Hoeveel mensen hebben mijn site bekeken?

woensdag 2 maart 2011

Tussen de eilanden.

De hele nacht zal ik wel doorreizen, het kan niet anders. Toen ik vanmorgen rond de klok van zeven vertrok was het ruim onder de tien graden; ik was weer terug in de winter, compleet met sneeuw en ijs. Het verwonderde mij trouwens dat het al zo vroeg licht was en al snel was ik in kongsor, waar ik links af sloeg naar Eskilstuna, een Finse enclave in Zweden, een stad met hoofzakelijk Finse inwoners en er is zelfs een finstalige krant.

Eskilstuna was trouwens ook het eindpunt deze week en hier koppelde ik de oplegger af, deed de spatborden over de wielen en reed terug, maar nu even anders, na Kungsor richting Orebro.

(Gegevensdeel):
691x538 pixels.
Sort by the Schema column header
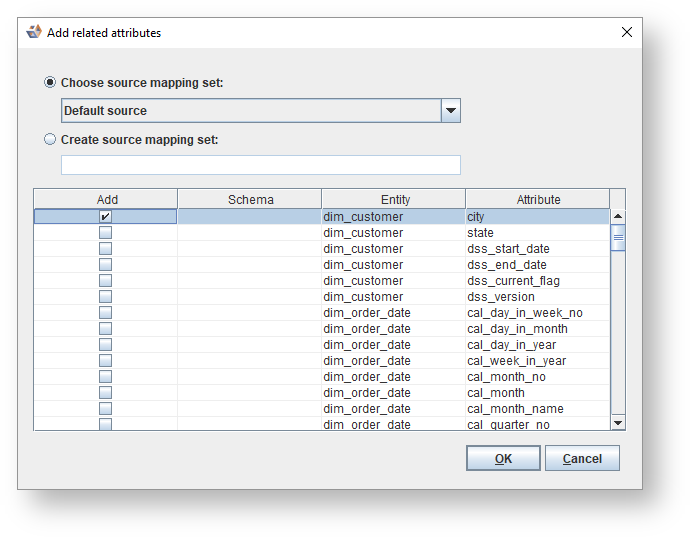[x=250, y=199]
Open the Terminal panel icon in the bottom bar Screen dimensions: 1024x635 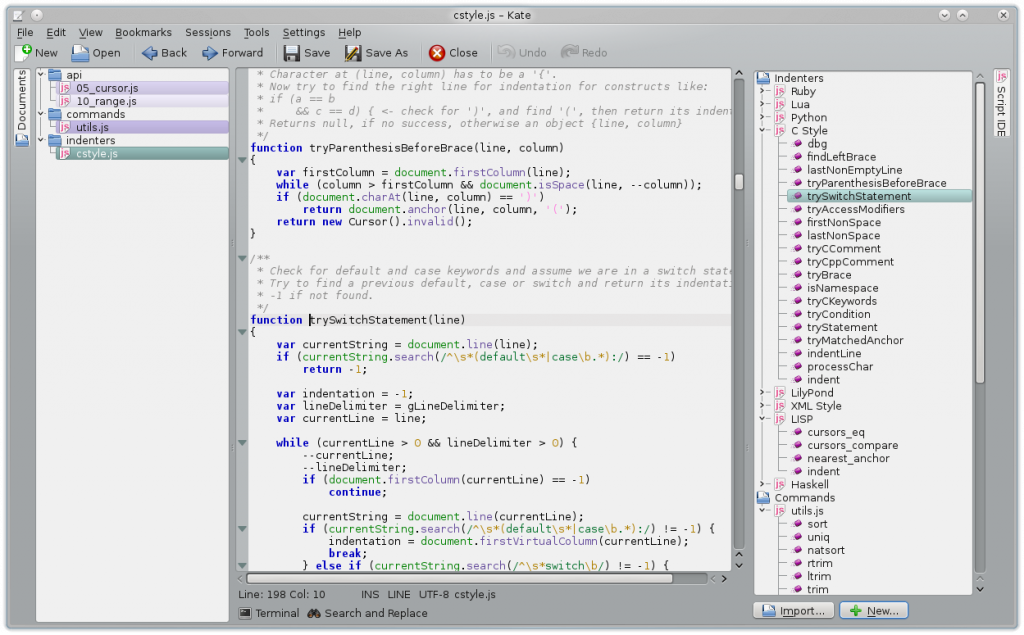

(Te maken opdrachten):
1/ Welke handelingen verrichtte de verteller volgens het reisverhaal over de rit door Zweden in Eskilstuna? Noem ze allemaal.
2/ Schrijf het reisverhaal over de rit door Zweden verder, aansluitend op de laatste zin die er staat.

(Antwoorden op volgorde):
1/
- de oplegger afkoppelen
- de spatborden over de wielen doen
- terugrijden, na Kungsor richting Orebro

2/
Het weer klaarde op, een scherpe zon zorgde voor winterzonnekilte en de temperatuur liep langzaam op. In Orebro deed ik de laatste Zweedse inkopen waarna ik de reis door de eeuwig zingende bossen voortzette, de prachtige bossen die verschrikkelijk ontsierd worden door de veelvuldig plotseling opdoemende hoge palen met een grote M er op, u weet wel, van die Amerikaanse keten van die restaurants zonder koks.

Zo reed ik tussen de meren Vannern en Vattern, de één nog groter dan de ander, beide nog in bevroren toestand. In Kinnekulle pauzeerde ik een half uurtje, nam foto's van een paar prachtige wegreuzen en koetelde verder.

Na Skala werd de sneeuw beduidend minder om tussen Mariestad en Laxa helemaal te verdwijnen. En zo kwam ik aan in Gotenburg, in de haven, waar ik aanmonsterde op de boot, de boot naar de Duitse haven Kiel waar ik dan morgen aankom. Zo vaar ik dan deze nacht door tussen Sjaelland en Langeland, slapend in een pasagiershut met een patrijspoort waaruit ik zicht heb op de kille, koude Oostzee.

Al ze maar vannacht geen motorpech krijgen.

Aldus schreef ome Willem.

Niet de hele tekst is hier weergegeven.